Why Cleaning Gurus Are The New Influencers Of Instagram

Why Cleaning Gurus Are The New Influencers Of Instagram

The internet’s obsession with the weird and wonderful is well-documented, and now our fascination with cleaning gurus is taking over Instagram. So just who are they? And why are we so obsessed? SL investigates…
Photography: instagram.com/_thisgirlcanorganise

Thought the biggest social media gurus were the ones flogging us lipsticks and eyeshadows on Instagram? Think again – this new breed of influencer is more in favour of discussing the pros and cons of their favourite cleaner for scrubbing stains off the kitchen sink. Yes, Insta cleaning gurus are taking over as the ones to follow and double-tap, showing off their spotless homes and just how they got them so clean.
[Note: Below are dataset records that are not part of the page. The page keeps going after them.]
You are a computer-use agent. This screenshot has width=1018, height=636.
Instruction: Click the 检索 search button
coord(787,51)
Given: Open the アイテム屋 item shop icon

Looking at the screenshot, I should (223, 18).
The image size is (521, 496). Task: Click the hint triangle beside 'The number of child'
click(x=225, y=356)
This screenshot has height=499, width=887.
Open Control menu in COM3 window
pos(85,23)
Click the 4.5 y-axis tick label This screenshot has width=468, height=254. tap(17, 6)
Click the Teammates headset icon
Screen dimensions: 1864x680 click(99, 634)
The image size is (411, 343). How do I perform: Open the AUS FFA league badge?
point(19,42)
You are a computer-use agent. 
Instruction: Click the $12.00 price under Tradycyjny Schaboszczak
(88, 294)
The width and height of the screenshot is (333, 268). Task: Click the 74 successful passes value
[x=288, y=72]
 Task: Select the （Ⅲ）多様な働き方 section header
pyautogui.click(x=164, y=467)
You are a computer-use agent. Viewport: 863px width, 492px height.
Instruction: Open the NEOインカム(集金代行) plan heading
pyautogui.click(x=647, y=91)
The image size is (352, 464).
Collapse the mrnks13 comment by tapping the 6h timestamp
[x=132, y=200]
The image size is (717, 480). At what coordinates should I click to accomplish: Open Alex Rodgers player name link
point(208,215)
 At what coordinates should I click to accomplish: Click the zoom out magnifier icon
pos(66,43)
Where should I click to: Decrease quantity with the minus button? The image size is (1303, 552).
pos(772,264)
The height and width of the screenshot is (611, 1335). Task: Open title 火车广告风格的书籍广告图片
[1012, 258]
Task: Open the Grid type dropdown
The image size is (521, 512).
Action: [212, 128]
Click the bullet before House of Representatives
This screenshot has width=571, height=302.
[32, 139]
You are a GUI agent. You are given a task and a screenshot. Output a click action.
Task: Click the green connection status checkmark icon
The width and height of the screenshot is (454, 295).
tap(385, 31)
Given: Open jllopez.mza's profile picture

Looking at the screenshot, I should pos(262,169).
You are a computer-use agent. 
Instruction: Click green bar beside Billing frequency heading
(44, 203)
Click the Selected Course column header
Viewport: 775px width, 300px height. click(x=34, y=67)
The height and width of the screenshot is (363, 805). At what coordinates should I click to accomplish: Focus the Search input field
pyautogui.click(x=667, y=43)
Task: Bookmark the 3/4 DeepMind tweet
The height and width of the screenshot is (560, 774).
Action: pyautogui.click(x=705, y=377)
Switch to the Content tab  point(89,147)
Leading the pack is Sophie Hinchcliffe –known to her fans as Mrs Hinch – who has wracked up an impressive number of followers (610,000, to be exact) with her squeaky-clean house and instructional Insta stories, followed closely by self-professed ‘Queen of Clean’, Lyndsey Crombie, who has roughly 75k followers, and, Nicola Lewis, known on social media as This Girl Can Organise, who posts thoroughly satisfying snaps of immaculately organised drawers and cupboards.

As one of the original cleaning experts, Crombie is actually a familiar face on Channel 4’s Obsessive Compulsive Cleaners, where she has been one of the key cleaners since 2014 (where she admitted to spending up to £80 a week on cleaning products), whilst also occasionally presenting segments on the Ideal Shopping World channel.

In her videos, Crombie stresses the importance of safe cleaning, using natural products rather than chemical-laden ones, and after going through a hard time with her ex-husband, is a strong believer in cleaning for mental health benefits. 

Meanwhile, as a viral sensation Sophie has been handed a regular spot on This Morning, after a recent popular appearance on the show.

Insta-cleaning is turning into quite the phenomenon – high street store Savers even reported an 11% increase in the sale of household products so far this year. “There is something meditative about watching someone else clean their home on a screen,” said Doug Winchester, managing director at Savers. “It's similar to watching gourmet cooking programmes while eating a sandwich, but unlike MasterChef we've found it really [us]  on to take pride in our cleaning.”

And while some might be sceptical that the rise in sales would be solely down to the cleaning gurus of Instagram, Doug puts that cynicism to bed, stating plenty of Savers customers come into the store ready with stills of these social media videos in order to ask colleagues for the exact products they’re using. It’s a pretty lucrative business – Hinchcliffe and Crombie seem to have deals to promote certain products on their Instagram accounts. Just two days ago, Crombie plugged her Vorwerk carpet cleaner in an ad for the company.

So why are we obsessed with cleaning videos? Perhaps the answer lies not just in how it can transform our houses into a palace of cleanliness – although there is that – but also how their videos have the ability to mesmerise and sooth. Much like ASMR, slime slapping and paint mixing, the reason we love these videos so much is mystifying. There seems no clear-cut reason we became obsessed with them, yet there’s definitely something we find deeply satisfying in the cleaning process. The simple monotony of an everyday task has this ability to remove you from the world for a moment and make all else fade away, which is probably why you can get caught up in such a viewing spiral; as SL deputy editor, Astrid Carter, said: “I watched Mrs Hinch clean a rug the other day for a whole 15 minutes.” Time has no meaning when you’re waiting for the end result of a stain remover.